Work item:
Only one span of the listing below is wanted: the lines from the one with "The image size is (944, 708)." through the one with "Task: Open Viral", reproduced exactly, both ends kept.

Data provided:
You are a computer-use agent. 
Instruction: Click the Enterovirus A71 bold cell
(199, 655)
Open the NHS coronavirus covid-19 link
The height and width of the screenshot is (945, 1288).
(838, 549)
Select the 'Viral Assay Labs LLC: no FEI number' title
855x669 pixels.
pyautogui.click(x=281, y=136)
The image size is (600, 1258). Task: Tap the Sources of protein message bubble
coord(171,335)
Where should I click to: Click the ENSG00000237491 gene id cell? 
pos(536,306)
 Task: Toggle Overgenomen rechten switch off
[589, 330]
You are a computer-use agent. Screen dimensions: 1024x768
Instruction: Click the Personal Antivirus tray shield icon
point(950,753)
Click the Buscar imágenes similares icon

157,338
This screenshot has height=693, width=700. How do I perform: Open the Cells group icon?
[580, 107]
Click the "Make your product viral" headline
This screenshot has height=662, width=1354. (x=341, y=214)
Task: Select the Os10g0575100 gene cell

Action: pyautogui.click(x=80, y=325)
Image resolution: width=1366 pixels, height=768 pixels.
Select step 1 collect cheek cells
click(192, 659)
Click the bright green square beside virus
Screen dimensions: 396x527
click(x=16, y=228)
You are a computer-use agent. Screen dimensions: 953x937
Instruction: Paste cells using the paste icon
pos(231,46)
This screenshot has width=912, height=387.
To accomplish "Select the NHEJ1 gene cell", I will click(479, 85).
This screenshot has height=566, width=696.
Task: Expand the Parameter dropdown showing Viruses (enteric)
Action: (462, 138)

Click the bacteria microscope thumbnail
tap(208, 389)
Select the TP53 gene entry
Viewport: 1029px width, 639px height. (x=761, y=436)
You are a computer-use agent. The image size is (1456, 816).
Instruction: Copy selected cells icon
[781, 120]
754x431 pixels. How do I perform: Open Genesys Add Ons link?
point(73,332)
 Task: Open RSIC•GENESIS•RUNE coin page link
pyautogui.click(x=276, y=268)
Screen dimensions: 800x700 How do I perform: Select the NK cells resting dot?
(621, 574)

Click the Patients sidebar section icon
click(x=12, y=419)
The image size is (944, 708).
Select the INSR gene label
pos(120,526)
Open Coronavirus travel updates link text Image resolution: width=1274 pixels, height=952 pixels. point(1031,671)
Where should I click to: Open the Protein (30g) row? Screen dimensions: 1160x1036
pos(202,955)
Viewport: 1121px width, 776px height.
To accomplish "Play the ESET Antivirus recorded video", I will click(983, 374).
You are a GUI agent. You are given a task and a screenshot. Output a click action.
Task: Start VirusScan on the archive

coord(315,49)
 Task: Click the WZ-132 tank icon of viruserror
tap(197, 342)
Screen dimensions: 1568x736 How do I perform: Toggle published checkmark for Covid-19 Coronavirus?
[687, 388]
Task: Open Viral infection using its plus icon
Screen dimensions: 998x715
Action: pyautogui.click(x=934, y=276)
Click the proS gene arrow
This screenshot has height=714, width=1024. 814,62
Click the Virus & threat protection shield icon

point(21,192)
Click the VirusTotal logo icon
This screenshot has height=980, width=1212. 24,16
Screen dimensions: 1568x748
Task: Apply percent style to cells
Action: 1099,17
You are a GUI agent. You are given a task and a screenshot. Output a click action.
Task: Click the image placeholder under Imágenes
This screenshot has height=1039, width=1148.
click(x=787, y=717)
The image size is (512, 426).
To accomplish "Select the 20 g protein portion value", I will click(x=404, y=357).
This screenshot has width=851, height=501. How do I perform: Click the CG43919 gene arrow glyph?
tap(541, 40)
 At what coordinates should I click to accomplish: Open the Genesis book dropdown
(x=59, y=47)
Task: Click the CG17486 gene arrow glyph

Written solution:
The image size is (944, 708).
Select the INSR gene label
pos(120,526)
Open Coronavirus travel updates link text Image resolution: width=1274 pixels, height=952 pixels. point(1031,671)
Where should I click to: Open the Protein (30g) row? Screen dimensions: 1160x1036
pos(202,955)
Viewport: 1121px width, 776px height.
To accomplish "Play the ESET Antivirus recorded video", I will click(983, 374).
You are a GUI agent. You are given a task and a screenshot. Output a click action.
Task: Start VirusScan on the archive

coord(315,49)
 Task: Click the WZ-132 tank icon of viruserror
tap(197, 342)
Screen dimensions: 1568x736 How do I perform: Toggle published checkmark for Covid-19 Coronavirus?
[687, 388]
Task: Open Viral infection using its plus icon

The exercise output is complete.